Children's Rights, a New York-based advocacy group, filed the original challenge in 2002, claiming that Georgia's child protection agencies were overburdened and mismanaged. The group contended that children languished for months in dangerous shelters, and others were living in dirty and overcrowded conditions.
Officials settled the court case in 2005, agreeing to monitoring and periodic progress reports.
Friday's report showed the number of children achieving permanency after an episode in foster care improved, with the rate of re-entry into foster care within 12 months standing at 6.5 percent. That surpassed the performance threshold of 8.6 percent for the first time.

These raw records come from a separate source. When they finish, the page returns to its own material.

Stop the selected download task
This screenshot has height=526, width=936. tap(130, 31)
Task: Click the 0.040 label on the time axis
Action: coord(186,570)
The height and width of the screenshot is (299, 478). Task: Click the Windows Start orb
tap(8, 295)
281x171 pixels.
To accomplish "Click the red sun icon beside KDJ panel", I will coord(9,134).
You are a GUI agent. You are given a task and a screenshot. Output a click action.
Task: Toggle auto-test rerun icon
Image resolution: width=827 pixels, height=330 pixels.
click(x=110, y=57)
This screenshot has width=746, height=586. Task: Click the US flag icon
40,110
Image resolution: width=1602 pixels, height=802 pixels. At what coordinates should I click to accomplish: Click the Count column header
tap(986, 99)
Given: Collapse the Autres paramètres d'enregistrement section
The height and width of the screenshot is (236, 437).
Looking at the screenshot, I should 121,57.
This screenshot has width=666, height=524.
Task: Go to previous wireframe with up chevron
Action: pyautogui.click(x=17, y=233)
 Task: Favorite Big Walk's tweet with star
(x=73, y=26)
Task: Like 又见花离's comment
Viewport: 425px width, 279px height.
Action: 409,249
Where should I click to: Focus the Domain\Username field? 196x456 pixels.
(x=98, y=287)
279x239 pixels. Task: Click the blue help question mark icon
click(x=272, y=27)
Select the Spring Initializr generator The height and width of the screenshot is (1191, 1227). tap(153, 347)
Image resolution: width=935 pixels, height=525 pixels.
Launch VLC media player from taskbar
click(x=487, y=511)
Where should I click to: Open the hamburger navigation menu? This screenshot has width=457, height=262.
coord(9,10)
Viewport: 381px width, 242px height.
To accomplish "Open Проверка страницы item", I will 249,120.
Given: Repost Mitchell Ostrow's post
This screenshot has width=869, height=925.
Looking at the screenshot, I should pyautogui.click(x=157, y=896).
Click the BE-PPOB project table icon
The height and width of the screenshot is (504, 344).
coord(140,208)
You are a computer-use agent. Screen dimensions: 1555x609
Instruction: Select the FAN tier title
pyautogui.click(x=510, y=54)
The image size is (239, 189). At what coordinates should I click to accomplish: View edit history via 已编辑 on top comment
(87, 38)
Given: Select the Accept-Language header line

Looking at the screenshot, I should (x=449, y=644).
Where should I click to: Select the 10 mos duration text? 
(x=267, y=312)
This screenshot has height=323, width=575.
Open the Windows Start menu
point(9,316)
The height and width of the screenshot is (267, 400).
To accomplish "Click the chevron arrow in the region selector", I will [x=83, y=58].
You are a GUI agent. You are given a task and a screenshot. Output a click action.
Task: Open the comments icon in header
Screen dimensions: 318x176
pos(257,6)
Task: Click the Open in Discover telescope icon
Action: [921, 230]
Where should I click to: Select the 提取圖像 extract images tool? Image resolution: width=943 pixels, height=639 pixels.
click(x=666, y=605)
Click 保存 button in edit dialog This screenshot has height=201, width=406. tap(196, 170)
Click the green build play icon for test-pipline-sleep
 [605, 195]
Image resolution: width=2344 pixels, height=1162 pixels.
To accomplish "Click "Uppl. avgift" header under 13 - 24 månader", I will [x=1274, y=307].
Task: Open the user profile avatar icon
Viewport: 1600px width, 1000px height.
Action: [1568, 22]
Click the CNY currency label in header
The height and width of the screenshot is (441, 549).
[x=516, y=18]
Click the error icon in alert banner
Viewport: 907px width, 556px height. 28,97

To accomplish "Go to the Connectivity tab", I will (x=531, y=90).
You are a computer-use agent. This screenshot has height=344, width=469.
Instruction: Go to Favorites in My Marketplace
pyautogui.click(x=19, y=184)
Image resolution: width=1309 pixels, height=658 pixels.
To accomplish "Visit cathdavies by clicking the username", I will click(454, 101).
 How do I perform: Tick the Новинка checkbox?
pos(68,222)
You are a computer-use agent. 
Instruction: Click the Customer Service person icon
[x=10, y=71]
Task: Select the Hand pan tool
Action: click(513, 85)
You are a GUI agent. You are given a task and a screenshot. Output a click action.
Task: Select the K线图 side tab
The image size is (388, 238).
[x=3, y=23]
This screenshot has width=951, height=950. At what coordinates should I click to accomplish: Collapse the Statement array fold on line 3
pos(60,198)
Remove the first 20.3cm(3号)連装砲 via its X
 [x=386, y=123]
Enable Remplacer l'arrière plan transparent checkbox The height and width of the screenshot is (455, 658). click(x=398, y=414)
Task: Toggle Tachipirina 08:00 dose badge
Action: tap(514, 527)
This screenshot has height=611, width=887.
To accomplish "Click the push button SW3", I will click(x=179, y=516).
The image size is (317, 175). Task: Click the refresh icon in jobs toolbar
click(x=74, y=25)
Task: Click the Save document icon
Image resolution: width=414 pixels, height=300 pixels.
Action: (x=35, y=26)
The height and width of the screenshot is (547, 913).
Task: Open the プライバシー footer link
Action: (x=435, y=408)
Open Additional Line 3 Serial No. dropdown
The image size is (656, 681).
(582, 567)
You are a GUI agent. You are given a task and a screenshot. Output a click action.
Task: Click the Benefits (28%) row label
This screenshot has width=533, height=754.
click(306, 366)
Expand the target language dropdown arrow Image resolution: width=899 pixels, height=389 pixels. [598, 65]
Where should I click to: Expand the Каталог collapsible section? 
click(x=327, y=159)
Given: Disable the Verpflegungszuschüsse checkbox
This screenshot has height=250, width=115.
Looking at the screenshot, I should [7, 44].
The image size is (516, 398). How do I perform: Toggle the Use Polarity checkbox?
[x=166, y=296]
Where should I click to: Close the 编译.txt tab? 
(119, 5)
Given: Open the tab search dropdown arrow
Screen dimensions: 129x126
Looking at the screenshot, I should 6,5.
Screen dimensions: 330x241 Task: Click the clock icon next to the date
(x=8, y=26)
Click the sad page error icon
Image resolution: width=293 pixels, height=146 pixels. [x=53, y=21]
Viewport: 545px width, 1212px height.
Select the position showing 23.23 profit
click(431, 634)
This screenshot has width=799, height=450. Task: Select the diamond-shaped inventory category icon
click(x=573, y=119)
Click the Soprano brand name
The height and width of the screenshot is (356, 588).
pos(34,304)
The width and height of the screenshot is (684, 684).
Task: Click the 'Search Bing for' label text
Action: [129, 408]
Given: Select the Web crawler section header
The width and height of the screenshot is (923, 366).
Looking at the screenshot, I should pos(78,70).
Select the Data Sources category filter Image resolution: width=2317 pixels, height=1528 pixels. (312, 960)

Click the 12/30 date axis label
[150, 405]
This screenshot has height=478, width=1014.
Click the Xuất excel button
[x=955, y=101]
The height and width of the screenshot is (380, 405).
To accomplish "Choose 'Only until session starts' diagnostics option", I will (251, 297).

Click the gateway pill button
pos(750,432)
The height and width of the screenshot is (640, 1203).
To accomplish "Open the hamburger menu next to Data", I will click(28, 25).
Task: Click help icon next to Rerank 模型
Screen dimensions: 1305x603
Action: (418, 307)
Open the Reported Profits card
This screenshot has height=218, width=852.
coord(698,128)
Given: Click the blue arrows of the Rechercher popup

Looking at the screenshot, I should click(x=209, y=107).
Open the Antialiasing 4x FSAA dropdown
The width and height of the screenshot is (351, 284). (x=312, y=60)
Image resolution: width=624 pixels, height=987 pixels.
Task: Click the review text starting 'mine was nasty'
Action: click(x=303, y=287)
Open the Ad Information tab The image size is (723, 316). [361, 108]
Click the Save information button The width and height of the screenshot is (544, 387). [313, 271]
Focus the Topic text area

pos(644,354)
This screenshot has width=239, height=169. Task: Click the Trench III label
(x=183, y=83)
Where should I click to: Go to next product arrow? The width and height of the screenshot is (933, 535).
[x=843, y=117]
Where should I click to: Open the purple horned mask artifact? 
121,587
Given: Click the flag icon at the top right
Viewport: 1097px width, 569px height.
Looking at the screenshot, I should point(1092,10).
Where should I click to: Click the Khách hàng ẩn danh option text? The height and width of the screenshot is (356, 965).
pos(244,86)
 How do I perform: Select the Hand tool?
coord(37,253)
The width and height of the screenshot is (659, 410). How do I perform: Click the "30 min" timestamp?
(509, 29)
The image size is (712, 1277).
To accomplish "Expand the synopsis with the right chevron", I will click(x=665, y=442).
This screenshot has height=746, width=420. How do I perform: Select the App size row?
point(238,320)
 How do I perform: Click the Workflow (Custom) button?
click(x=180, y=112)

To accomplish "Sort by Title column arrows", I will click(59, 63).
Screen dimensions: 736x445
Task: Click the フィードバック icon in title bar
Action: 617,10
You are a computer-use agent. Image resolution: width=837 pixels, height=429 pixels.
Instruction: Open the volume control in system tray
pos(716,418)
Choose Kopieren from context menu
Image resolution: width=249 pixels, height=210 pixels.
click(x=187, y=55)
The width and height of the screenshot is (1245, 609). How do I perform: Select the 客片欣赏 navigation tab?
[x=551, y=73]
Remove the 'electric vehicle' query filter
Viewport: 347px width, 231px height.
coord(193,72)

``The progress highlighted in this report is really encouraging,'' Ira Lustbader, associate director of Children's Rights, said Friday.
``Are there still real problems in the system? Sure there are,'' he said. ``But we'll continue to meet and put pressure on state officials to address them.''
The nonprofit recently accused DFCS of contempt of court for not finding homes for 500 children who have been in foster care for three years or more.
In December, Atlanta U.S. District Judge Marvin Shoob ordered child welfare officials to do a better job of finding permanent homes for those children, some of whom are older or have emotional problems.
DFCS has to establish a special unit to coordinate efforts for intensive individual reviews and strategies to find the children permanent homes.
The report said state officials could improve the number of caseloads per case manager, the timeliness of permanency hearings and the monitoring of maltreatment reports in DFCS-supervised foster homes.
On the Net:
Children's Rights: www.childrensrights.org/
Georgia DFACS: http://dfcs.dhr.georgia.gov/portal/site/DHR-DFCS/
(Copyright 2009 by The Associated Press. All Rights Reserved.)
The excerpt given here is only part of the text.